COVID-19 concerns sent thousands of inmates home. Give clemency to those who deserve it.

This spring, as more Americans are able to get vaccinated, there’s hope the pandemic is nearing its end and life is slowly returning to normal. But for 4,500 Americans, the end of the pandemic could instead mean returning to prison.

The March 2020 CARES Act allowed the Federal Bureau of Prisons to expand the period of home confinement, which usually comes at the end of a sentence. As a result, thousands of incarcerated individuals convicted of nonviolent crimes were released from prison –where COVID-19 swept through cramped facilities – to home confinement. Many were able to reunite with their families and find jobs.

But earlier this year, the Justice Department ordered that individuals under home confinement due to COVID-19 must return to prison when the emergency is lifted, putting 4,500 lives in limbo, awaiting an uncertain date when their return to normalcy is taken away.

Inmates near the end of their sentence may be able to stay home if the Bureau of Prisons grants permission, according to a recent USA TODAY report. And while the Biden administration extended the length of the COVID emergency declaration, that still might not help people with years left to serve.

The Federal Bureau of Prisons may decide to let inmates who have a short time left on their sentence to serve it at home.

The administration could get into a legal back-and-forth over the interpretation of the CARES Act. But a simpler path would be for President Joe Biden to grant clemency to those on home confinement who pose no threat to public safety. Reviewing the cases will be another step toward reducing unnecessary incarceration in America, which imprisons more people than any other democratic country with no added benefit to public safety.

The two of us experienced the justice system, and clemency in particular, up close. One of us worked as a senior adviser to former President Donald Trump on criminal justice and other policy issues. The other served nearly 22 years in prison for a first-time, nonviolent drug offense before returning home after Trump granted clemency, and later a pardon.

Through these experiences, we have come to know people from diverse backgrounds who have made mistakes, but still have much to offer their families and our society. That is what we are seeing with many of the individuals under home confinement due to COVID-19.

Consider what home confinement has meant for Kendrick Fulton. In 2003, Fulton was convicted of a nonviolent drug offense and spent the next 17 years in prison. Last year, he was moved to home confinement and went to live with his sister in Texas, where he has found steady work. Fulton said in a recent interview: “Words can’t really express how I feel to be home … to get a job, to get a bank account.”

Since his conviction, Fulton has taken responsibility for his crime, and is seeking clemency so he can move on and contribute to society. But Fulton now faces being sent back to prison and remaining there until his sentence expires in 2032 – even though sentencing guidelines for the offense he committed have changed since he was convicted and today people committing a similar offense likely receive a far lesser sentence.

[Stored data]
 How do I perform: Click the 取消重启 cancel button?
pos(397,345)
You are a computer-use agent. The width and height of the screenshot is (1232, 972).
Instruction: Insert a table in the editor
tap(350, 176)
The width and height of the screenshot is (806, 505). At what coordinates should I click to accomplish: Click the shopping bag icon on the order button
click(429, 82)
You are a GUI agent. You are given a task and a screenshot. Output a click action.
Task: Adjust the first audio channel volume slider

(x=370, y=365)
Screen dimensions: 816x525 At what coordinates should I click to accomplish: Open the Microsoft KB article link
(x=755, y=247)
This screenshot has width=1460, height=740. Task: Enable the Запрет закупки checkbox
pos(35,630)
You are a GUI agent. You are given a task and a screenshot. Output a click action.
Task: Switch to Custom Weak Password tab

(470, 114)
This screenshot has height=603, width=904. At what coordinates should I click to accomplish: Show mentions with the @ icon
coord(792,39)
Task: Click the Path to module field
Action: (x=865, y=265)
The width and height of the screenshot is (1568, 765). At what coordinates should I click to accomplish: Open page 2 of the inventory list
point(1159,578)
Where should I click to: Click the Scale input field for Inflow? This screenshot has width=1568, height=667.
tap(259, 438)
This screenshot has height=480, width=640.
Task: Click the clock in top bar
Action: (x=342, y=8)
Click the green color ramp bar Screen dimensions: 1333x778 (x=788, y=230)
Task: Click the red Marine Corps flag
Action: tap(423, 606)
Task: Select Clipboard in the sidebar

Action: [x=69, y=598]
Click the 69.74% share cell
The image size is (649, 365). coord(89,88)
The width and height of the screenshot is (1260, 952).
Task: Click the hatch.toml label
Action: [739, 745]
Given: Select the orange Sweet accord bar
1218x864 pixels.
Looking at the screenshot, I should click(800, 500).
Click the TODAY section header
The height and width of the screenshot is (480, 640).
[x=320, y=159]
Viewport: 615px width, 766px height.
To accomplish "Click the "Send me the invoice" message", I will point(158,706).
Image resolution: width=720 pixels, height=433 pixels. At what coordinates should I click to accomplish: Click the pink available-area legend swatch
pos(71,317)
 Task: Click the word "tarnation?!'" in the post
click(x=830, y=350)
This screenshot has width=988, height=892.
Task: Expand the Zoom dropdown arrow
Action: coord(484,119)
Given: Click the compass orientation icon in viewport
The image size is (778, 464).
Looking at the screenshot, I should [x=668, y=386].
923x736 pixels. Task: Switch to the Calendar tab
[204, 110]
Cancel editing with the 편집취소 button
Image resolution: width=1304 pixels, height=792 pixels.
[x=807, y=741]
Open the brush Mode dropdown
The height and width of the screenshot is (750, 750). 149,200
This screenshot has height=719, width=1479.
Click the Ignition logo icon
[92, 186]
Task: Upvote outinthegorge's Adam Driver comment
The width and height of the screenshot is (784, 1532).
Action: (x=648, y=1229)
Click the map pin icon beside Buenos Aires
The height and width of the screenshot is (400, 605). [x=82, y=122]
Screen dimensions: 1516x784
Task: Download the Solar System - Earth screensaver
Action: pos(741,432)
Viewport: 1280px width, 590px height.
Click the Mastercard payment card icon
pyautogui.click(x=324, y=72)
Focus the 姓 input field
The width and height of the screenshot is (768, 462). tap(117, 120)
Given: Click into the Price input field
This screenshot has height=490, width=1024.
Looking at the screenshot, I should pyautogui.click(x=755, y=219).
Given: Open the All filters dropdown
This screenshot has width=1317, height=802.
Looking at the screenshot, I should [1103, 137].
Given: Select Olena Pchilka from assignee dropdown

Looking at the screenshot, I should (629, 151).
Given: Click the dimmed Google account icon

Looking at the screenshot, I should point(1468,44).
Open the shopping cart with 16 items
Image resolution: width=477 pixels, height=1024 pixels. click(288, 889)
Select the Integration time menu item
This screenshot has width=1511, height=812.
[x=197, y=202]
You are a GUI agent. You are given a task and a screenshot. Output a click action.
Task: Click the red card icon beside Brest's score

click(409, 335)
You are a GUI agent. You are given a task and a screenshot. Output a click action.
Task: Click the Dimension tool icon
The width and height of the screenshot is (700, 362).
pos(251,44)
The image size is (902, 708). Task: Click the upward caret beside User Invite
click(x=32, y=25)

• _Aim of the task_
Pick up the article on clemency for inmates sent to home confinement during COVID-19 and continue it from its final sentence.

• _Your response_
There are plenty of inmates whose stories parallel Fulton’s: Miranda McLaurin is a disabled veteran who rebuilt her life in Mississippi and has now been able to spend time with her grandson; Robert Edwards works in Tampa for a retired police officer, he said, and lives with his mother; Dennis Alba is 71, spent nearly 20 years in prison, but now holds a steady job just a few miles from his California home. He has six years left on his sentence.

To prevent individuals like these from being sent back to prison, a congressional coalition wrote a letter to Biden, urging him to review their cases for clemency. The letter notes that the CARES Act did not require individuals on home confinement be sent back to prison, and that the Justice Department can modify the guidance issued by the last administration. But clemency would allow rehabilitated individuals to move on with their lives rather than serving home detention for the rest of their sentences.

Clemency should be carefully and fairly considered. But all the people under home confinement were released because they were determined to be safe, making them strong candidates.

The moral issue goes beyond these 4,500 Americans. In recent years, a diverse coalition from across the political spectrum has united for criminal justice reforms. Trump signed the bipartisan First Step Act in 2018, reducing some excessive sentences and creating more opportunities for rehabilitation.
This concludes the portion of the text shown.